Be aware, the world of Urth is no fun. Spending too much time there would be nauseating in the extreme, like living in a UKIPtopia. But the writing and the performances that make Urth come alive are so sublime, you’ll go back for many a re-listen to this story. You won’t be able to stop yourself, it’s just that cathartic, like squeezing a really ripe spot. 

And speaking of “Out, damn spot!,” after what seems like a solution to all the early First Doctor’s navigational troubles, in The Hollow Crown, the Doctor manages to get Ian and Barbara back to Shoreditch. 

Just…under the rule of the wrong Elizabeth. 

Yes, we’re back in Elizabethan London here, in the company of William Shakespeare. There are delicate Doctor Who timelines not to disturb on both counts this far into New Who territory, especially as the First Doctor won’t be aware of any of them. 

Sarah Grochala’s story navigates these elements with a seeming ease, without at any point ducking them. Also, unlike celebrity historicals in the Tennant era, when those elements were set up, there’s no wink to ‘camera’ about these things here – they’re just presented as the standard perils of time travel, while the story itself digs deep and hooks you in. There are rogue plays, rabble rousers, cross-dressing red herrings, a friend of the queen and an ill-fated rebellion here, all of which the Tardis crew have to navigate. 

Add to that some really sparky crew dynamics, with Susan doing her best ‘sulky Earth teenager’ act in the company of a son history says Shakespeare doesn’t have. Barbara, meanwhile – relatively fresh from her experience with the Aztecs, and similar experiences in recent audio adventures too – is determined to stick her neck out and tell the rebels that they’re doomed. And for once, it’s Ian who’s equally determined to see exactly what might be changed about the history we think we know.

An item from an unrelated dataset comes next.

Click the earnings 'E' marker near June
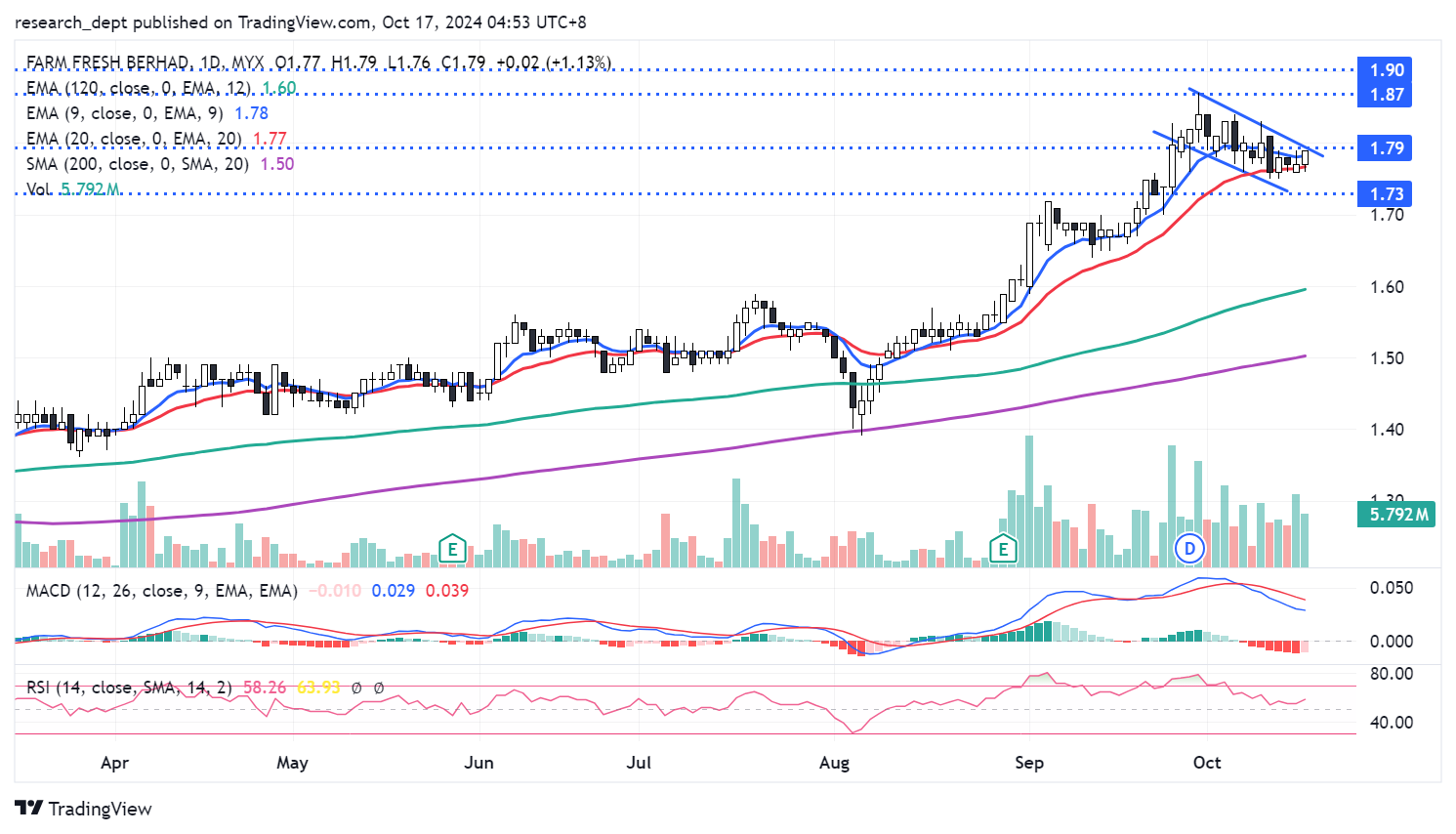Image resolution: width=1456 pixels, height=834 pixels. coord(451,549)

It all makes for a heady, involving drama that zips by much faster than its run time will have you believe. 

Oh, also, it stars Wendy Craig as Elizabeth I, than which nothing better exists in this vale of rampant what-the-hellery. 

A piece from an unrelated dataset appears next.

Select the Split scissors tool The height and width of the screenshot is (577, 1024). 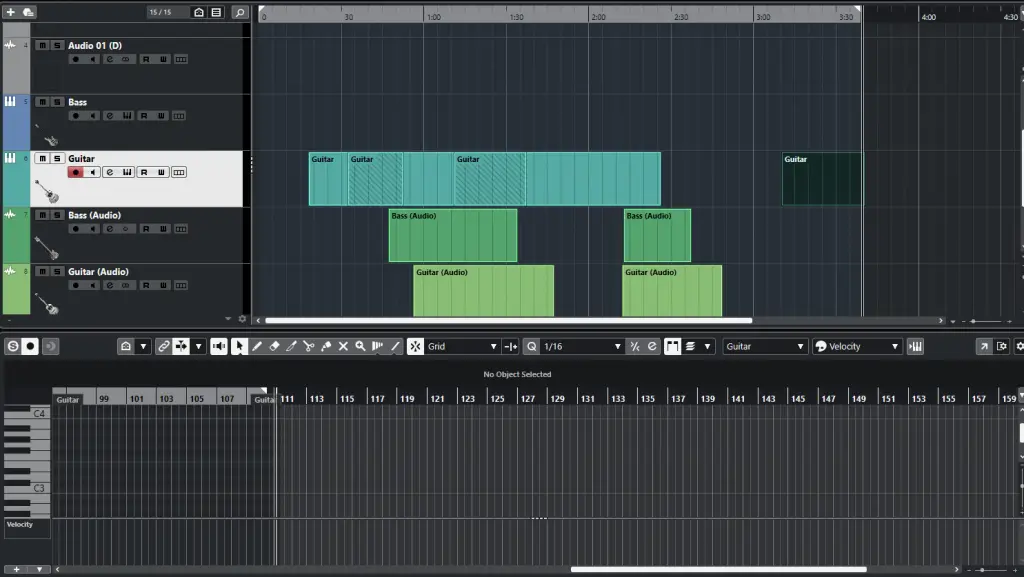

Bradley’s Tardis team has long settled into their roles, and with the always slightly unnerving fact that Claudia Grant sounds more like Susan when she’s just being Claudia Grant than when she’s acting as Susan understood, they’re a highly enjoyable team. It’s worth giving additional props to Jemma Powell as Barbara this time out too, especially in The Hollow Crown, where Barbara’s role is superbly well-written and realised. 

All in all, For The Glory Of Urth and The Hollow Crown are extremely different stories, with similarities in their underpinnings. They each make us look at some things we think we understand from a brand new angle, and they both do so while very firmly determined to tell a great story first and foremost. 

They succeed all along the way, which means the First Doctor Adventures, Volume 5 can stand proudly alongside its predecessor sets – which, given the quality of this range, is both never necessarily a given, and is really saying something. You have to work almost ridiculously hard to turn out stories this engaging while being true to both the spirit of early sixties Who, and to the spirit of enhances adventure that 21st century audio allows. Everyone involved in the First Doctor Adventures, Volume 5 works that hard, and the result is a set that delivers on every level.